• BRIEF:
Each line below is to be repeated exactly; any picture is to be left out.

##### RECORDED INFORMATION #####

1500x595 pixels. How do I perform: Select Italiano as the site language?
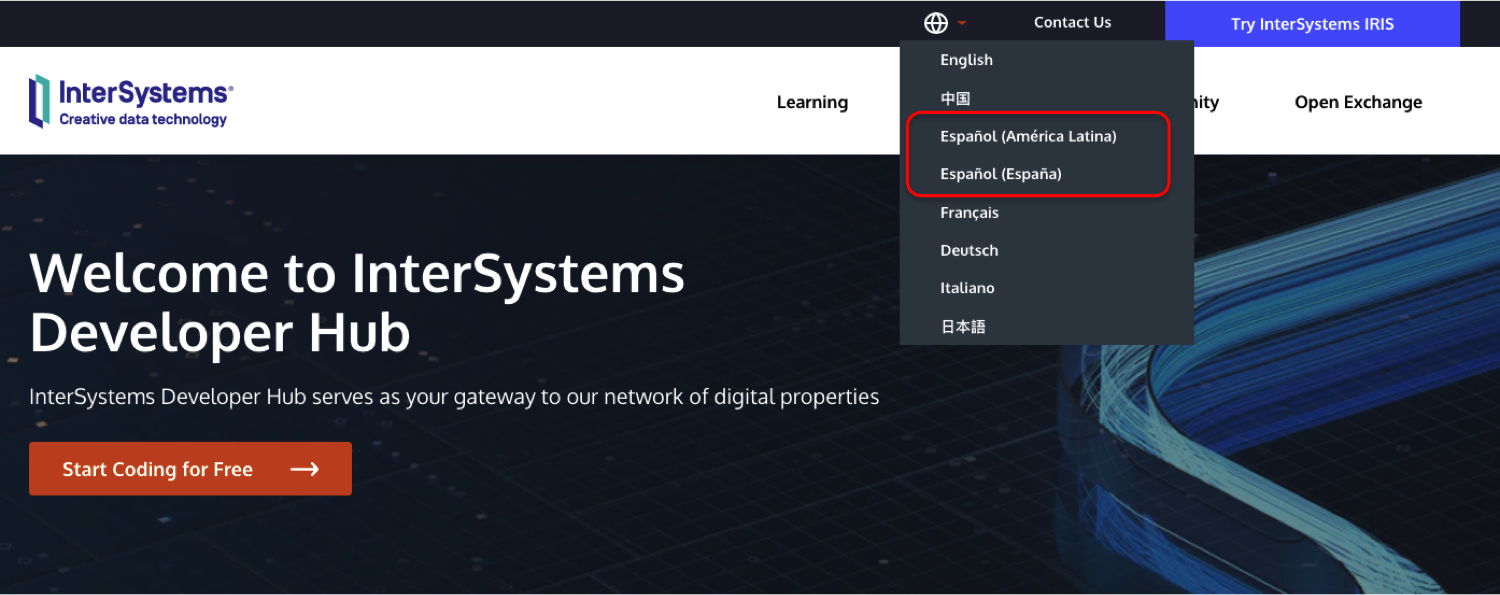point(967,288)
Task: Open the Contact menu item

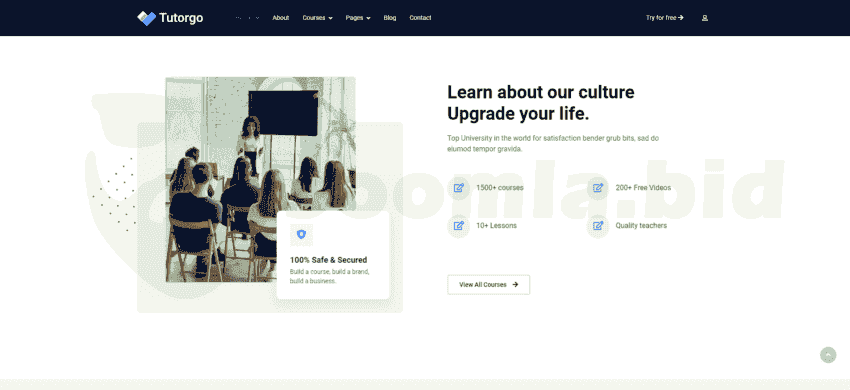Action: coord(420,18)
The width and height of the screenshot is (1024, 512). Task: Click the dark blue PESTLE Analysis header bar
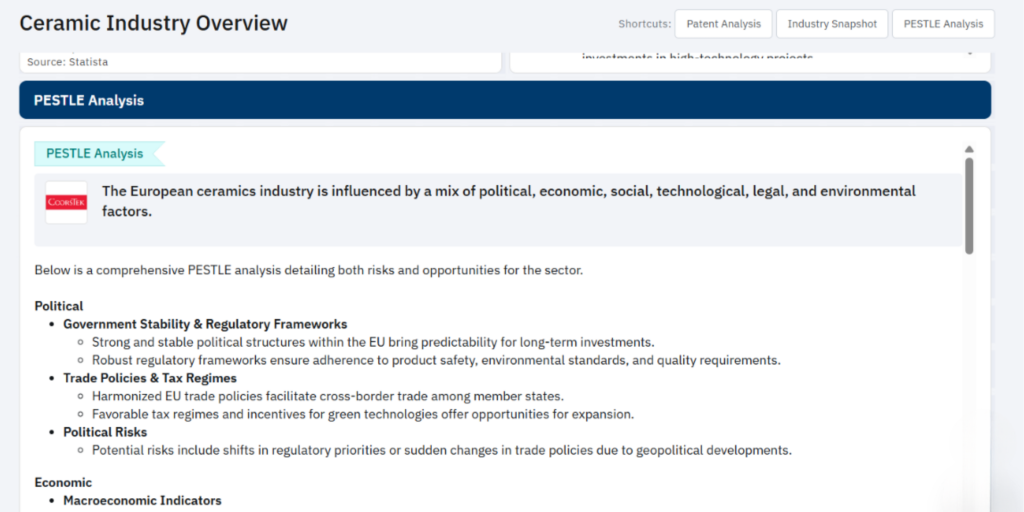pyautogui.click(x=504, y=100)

#####

• EXERCISE ANSWER:
1500x595 pixels. How do I perform: Select Italiano as the site language?
point(967,288)
Task: Open the Contact menu item

Action: coord(420,18)
The width and height of the screenshot is (1024, 512). Task: Click the dark blue PESTLE Analysis header bar
pyautogui.click(x=504, y=100)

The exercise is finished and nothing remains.